La Legge ci supera
Quando si parla di giustizia il pensiero corre veloce alla Legge e alle considerazioni espresse da S. Paolo che, nella Lettera ai Romani, ci indica come fare per essere giustificati, cioè resi giusti.
Tra le varie problematiche egli solleva il tema della nostra incapacità di fare il bene che vorremmo fare e perciò pone in risalto la nostra mancanza di libertà, cioè l’incapacità di scegliere il bene facendo leva solo sulle nostre forze.
Per quanto possiamo desiderare di fare il bene secondo la Legge, la realizzazione pratica è sempre insufficiente rispetto all’ideale: vogliamo perdonare, ma non ci riusciamo e pensiamo che perdonare significhi dimenticare; vogliamo essere generosi e ci riusciamo solo in parte; vogliamo metterci al servizio del bene, ma banalizziamo la misericordia intendendola come una forma di buonismo…
Di più. Posti di fronte ad una Legge che supera le nostre forze, siamo bravissimi a modificarla adattandola al nostro senso di giustizia. In questo modo diventiamo legislatori o giudici, ci attribuiamo dei meriti e ci illudiamo di essere resi giusti in virtù delle opere della Legge interpretata da noi.

Una persona come tante altre
Può servire come esemplificazione di quanto detto sopra, donna Prassede, la celebre figura manzoniana, che era “molto inclinata a fare del bene”. A lei, come a noi, accadeva di conoscere il bene “in mezzo alle nostre passioni, per mezzo dei nostri giudizi, con le nostre idee… le accadeva di non vedere nel fatto ciò che c’era di reale, o di vederci ciò che non c’era; e molte altre cose simili, che possono accadere, e che accadono a tutti, senza eccettuare i migliori”.
Dice il Manzoni che donna Prassede “s’esibì di prender la giovine [Lucia] in casa”, ma oltre a quest’opera buona, che era un bene “chiaro e immediato… se ne proponeva un altro, forse più considerabile, secondo lei, di raddrizzare il cervello, di mettere sulla buona strada chi n’aveva un gran bisogno. Perché, fin da quando aveva sentito la prima volta parlar di Lucia, s’era subito persuasa che una giovine la quale aveva potuto promettersi a un poco di buono, a un sedizioso, a uno scampaforca insomma, qualche pecca nascosta la doveva avere… Tutto il suo studio era di secondare i voleri del cielo: ma faceva spesso uno sbaglio grosso, ch’era di prendere per cielo il suo cervello”.
———
◆ **Obiettivo del compito**:
Riporta il tratto del brano fornito che va da "Per quanto possiamo" fino a "interpretata da noi.", cambiando "misericordia" in "compassione".

◆ **Dati forniti**:
———
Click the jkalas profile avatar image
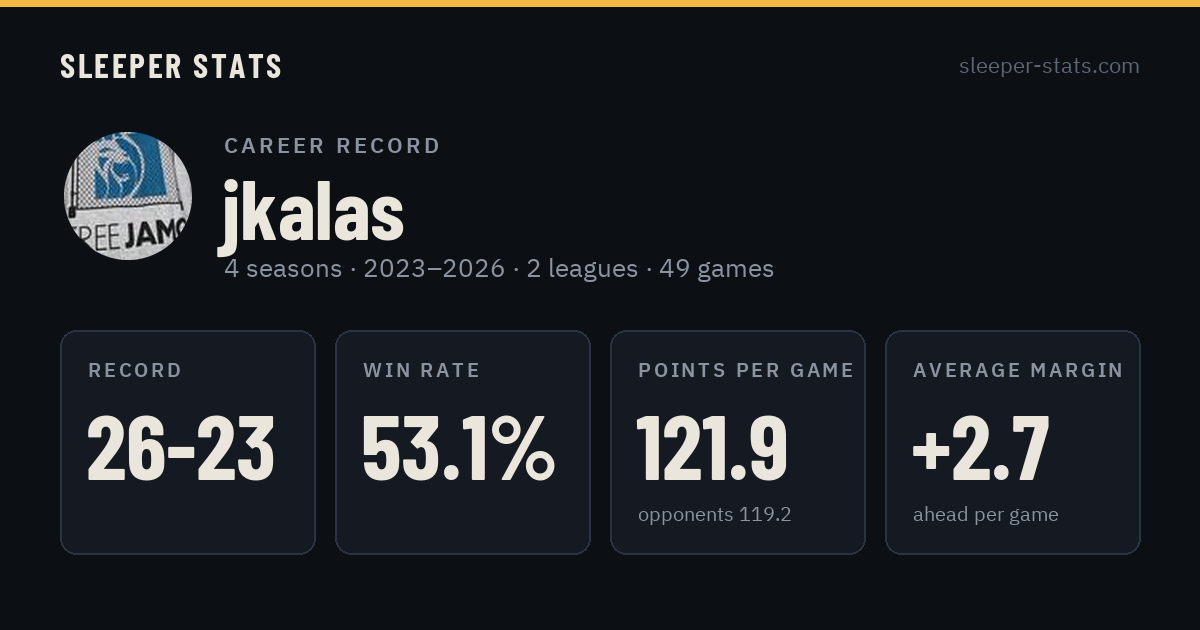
———
◆ **Risposta al compito**:
Per quanto possiamo desiderare di fare il bene secondo la Legge, la realizzazione pratica è sempre insufficiente rispetto all’ideale: vogliamo perdonare, ma non ci riusciamo e pensiamo che perdonare significhi dimenticare; vogliamo essere generosi e ci riusciamo solo in parte; vogliamo metterci al servizio del bene, ma banalizziamo la compassione intendendola come una forma di buonismo…
Di più. Posti di fronte ad una Legge che supera le nostre forze, siamo bravissimi a modificarla adattandola al nostro senso di giustizia. In questo modo diventiamo legislatori o giudici, ci attribuiamo dei meriti e ci illudiamo di essere resi giusti in virtù delle opere della Legge interpretata da noi.